Task
Each record that follows is to be reproduced verbatim.

Records excerpted from a collection

+++

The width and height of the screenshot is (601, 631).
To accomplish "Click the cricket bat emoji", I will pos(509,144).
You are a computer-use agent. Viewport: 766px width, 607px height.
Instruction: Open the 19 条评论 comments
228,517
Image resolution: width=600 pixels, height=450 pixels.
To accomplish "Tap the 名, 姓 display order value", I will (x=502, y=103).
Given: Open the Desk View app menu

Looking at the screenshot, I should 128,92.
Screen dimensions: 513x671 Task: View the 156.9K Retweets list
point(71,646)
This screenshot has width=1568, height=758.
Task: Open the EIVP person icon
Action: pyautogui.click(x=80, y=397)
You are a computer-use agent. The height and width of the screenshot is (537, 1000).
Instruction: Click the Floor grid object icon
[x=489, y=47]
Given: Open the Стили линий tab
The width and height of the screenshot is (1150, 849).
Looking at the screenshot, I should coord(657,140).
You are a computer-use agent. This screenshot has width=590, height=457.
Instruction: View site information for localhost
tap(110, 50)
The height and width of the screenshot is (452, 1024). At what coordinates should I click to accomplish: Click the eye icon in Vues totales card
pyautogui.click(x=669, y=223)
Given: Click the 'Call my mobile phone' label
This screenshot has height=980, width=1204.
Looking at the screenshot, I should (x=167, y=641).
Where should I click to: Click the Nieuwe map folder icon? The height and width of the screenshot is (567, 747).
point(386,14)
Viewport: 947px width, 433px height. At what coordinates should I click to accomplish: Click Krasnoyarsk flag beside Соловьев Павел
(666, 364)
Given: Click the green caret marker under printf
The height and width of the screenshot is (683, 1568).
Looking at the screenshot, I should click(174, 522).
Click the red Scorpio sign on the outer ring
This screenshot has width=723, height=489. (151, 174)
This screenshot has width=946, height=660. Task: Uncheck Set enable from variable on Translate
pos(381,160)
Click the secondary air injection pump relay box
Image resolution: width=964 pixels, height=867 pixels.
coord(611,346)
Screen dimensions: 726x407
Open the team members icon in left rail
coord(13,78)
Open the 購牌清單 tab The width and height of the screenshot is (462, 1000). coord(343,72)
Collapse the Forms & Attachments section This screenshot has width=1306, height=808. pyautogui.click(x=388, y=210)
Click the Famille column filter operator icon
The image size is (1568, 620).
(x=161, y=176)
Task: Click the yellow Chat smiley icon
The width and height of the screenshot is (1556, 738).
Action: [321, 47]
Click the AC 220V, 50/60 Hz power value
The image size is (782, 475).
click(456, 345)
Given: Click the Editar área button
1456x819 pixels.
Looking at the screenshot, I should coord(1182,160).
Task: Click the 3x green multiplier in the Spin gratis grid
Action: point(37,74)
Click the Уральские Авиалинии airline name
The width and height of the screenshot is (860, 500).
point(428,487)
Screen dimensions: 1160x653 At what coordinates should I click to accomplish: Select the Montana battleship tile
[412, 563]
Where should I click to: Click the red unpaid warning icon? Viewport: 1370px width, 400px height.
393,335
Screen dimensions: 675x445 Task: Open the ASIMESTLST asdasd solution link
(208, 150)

+++

Completed exercise
The width and height of the screenshot is (601, 631).
To accomplish "Click the cricket bat emoji", I will pos(509,144).
You are a computer-use agent. Viewport: 766px width, 607px height.
Instruction: Open the 19 条评论 comments
228,517
Image resolution: width=600 pixels, height=450 pixels.
To accomplish "Tap the 名, 姓 display order value", I will (x=502, y=103).
Given: Open the Desk View app menu

Looking at the screenshot, I should 128,92.
Screen dimensions: 513x671 Task: View the 156.9K Retweets list
point(71,646)
This screenshot has width=1568, height=758.
Task: Open the EIVP person icon
Action: pyautogui.click(x=80, y=397)
You are a computer-use agent. The height and width of the screenshot is (537, 1000).
Instruction: Click the Floor grid object icon
[x=489, y=47]
Given: Open the Стили линий tab
The width and height of the screenshot is (1150, 849).
Looking at the screenshot, I should coord(657,140).
You are a computer-use agent. This screenshot has width=590, height=457.
Instruction: View site information for localhost
tap(110, 50)
The height and width of the screenshot is (452, 1024). At what coordinates should I click to accomplish: Click the eye icon in Vues totales card
pyautogui.click(x=669, y=223)
Given: Click the 'Call my mobile phone' label
This screenshot has height=980, width=1204.
Looking at the screenshot, I should (x=167, y=641).
Where should I click to: Click the Nieuwe map folder icon? The height and width of the screenshot is (567, 747).
point(386,14)
Viewport: 947px width, 433px height. At what coordinates should I click to accomplish: Click Krasnoyarsk flag beside Соловьев Павел
(666, 364)
Given: Click the green caret marker under printf
The height and width of the screenshot is (683, 1568).
Looking at the screenshot, I should click(174, 522).
Click the red Scorpio sign on the outer ring
This screenshot has width=723, height=489. (151, 174)
This screenshot has width=946, height=660. Task: Uncheck Set enable from variable on Translate
pos(381,160)
Click the secondary air injection pump relay box
Image resolution: width=964 pixels, height=867 pixels.
coord(611,346)
Screen dimensions: 726x407
Open the team members icon in left rail
coord(13,78)
Open the 購牌清單 tab The width and height of the screenshot is (462, 1000). coord(343,72)
Collapse the Forms & Attachments section This screenshot has width=1306, height=808. pyautogui.click(x=388, y=210)
Click the Famille column filter operator icon
The image size is (1568, 620).
(x=161, y=176)
Task: Click the yellow Chat smiley icon
The width and height of the screenshot is (1556, 738).
Action: [321, 47]
Click the AC 220V, 50/60 Hz power value
The image size is (782, 475).
click(456, 345)
Given: Click the Editar área button
1456x819 pixels.
Looking at the screenshot, I should coord(1182,160).
Task: Click the 3x green multiplier in the Spin gratis grid
Action: point(37,74)
Click the Уральские Авиалинии airline name
The width and height of the screenshot is (860, 500).
point(428,487)
Screen dimensions: 1160x653 At what coordinates should I click to accomplish: Select the Montana battleship tile
[412, 563]
Where should I click to: Click the red unpaid warning icon? Viewport: 1370px width, 400px height.
393,335
Screen dimensions: 675x445 Task: Open the ASIMESTLST asdasd solution link
(208, 150)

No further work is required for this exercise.